How Does Pulp Fiction’s Butch Coolidge Represent Honor?
As Pulp Fiction explores the manner in which different ideologies concerning life interact, each of the characters represents an ideology. The ideology to which Butch most strongly adheres is honor, or a sense of honor. Just how this is the case will now be discussed.
Butch Coolidge and The Watch
The watch that was passed down from generation to generation serves as the primary device of Butch’s views concerning honor, perhaps even the starting point for them. As a result, he will risk death in order to make sure he has the watch, which represents his honor.

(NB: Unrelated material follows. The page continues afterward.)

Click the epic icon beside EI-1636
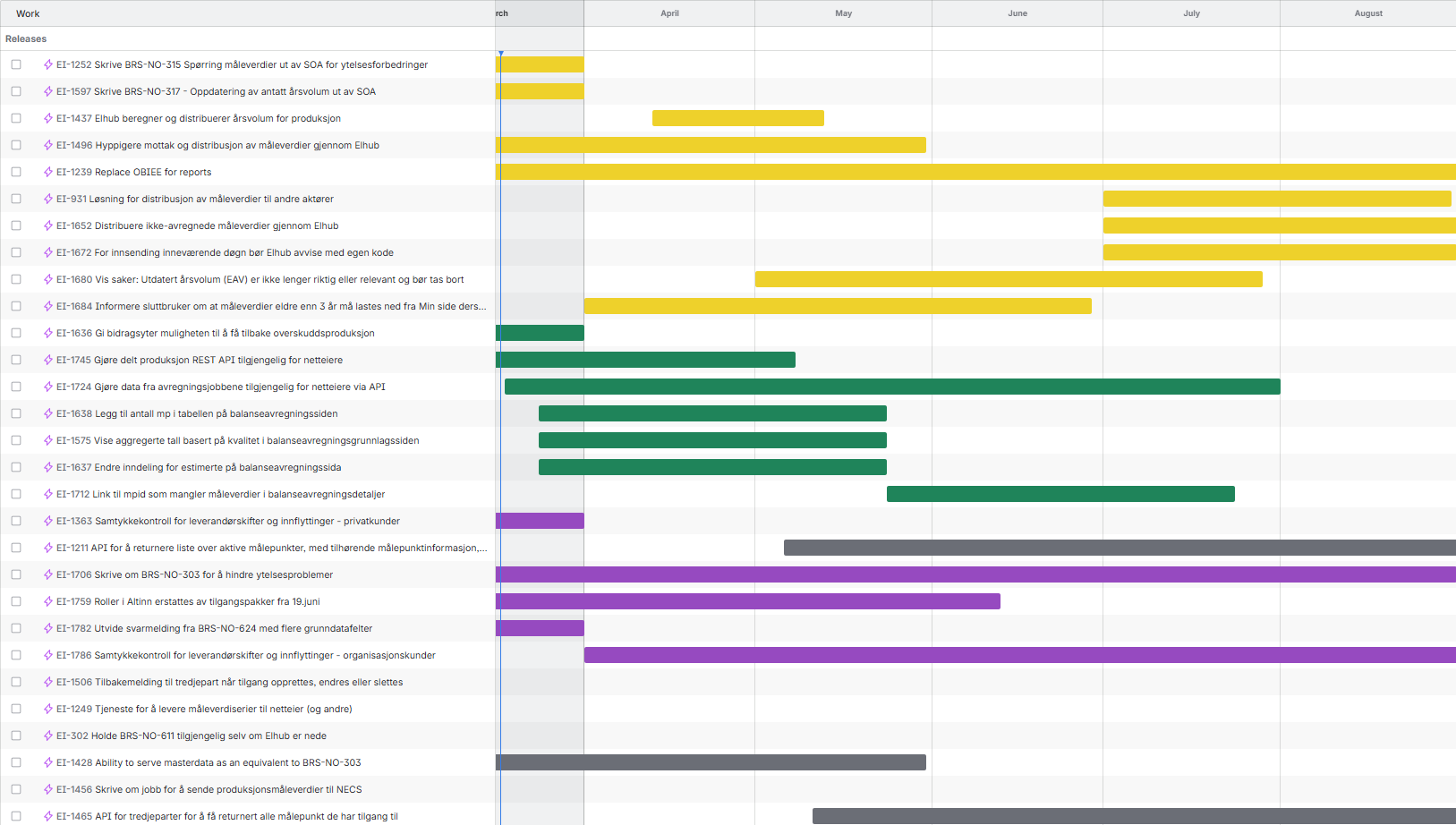(48, 333)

Butch Coolidge And Marsellus Wallace
Butch’s relationship with Marsellus Wallace (Ving Rhames) is intended to show honor’s relationship to authority figures. While Butch respects Marsellus, when Marsellus asks him to work against his honor it ultimately backfires with Butch refusing to dishonor himself by deliberately throwing a boxing match. The conversation in the car reveals a lot about Butch’s view concerning this, with his justification for killing the opposing boxer being that the boxer was never capable of beating him and was only in the match because it was going to be fixed. Thus, to Butch, anyone who goes against their own honor deserves to die if it comes to that.

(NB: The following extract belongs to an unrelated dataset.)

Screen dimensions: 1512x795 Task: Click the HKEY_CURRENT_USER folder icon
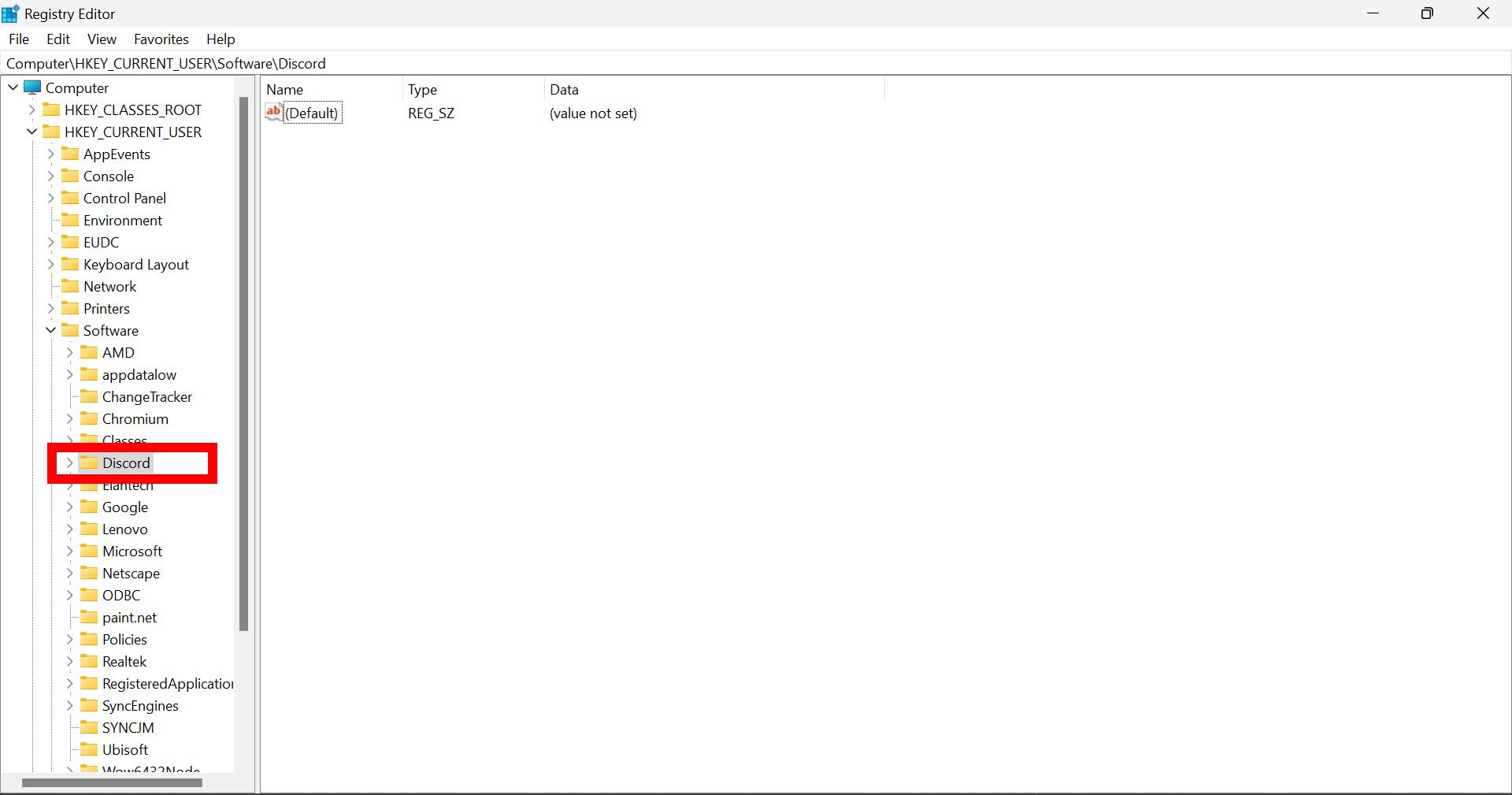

While this all ultimately leads to Marsellus being caught by two rather savage criminals, Butch refuses to leave Marsellus to such a fate, as that would be dishonorable. Subsequently, Butch returns to save him in order to keep is honor. An interesting matter of note is that Butch uses a Samurai sword, which is a Japanese weapon associated with the honor of the Samurai.
Butch Coolidge and Vincent Vega
Butch’s relationship with Vincent Vega (John Travolta) is strained as Vincent represents logic, which is innately opposed to honor. In order for honor to exist, a person must go against what they logically believe the correct path, and instead stick rigidly to some form of code. The example the film uses is that Butch leaves his watch in his apartment and goes back there despite knowing that hit men would be waiting there for him. Logically, he could buy another watch of equal value with the money, but that watch is attached to his honor so he must return for it. In returning for the watch, he makes an illogical choice and thus symbolically kills logic by killing Vincent Vega.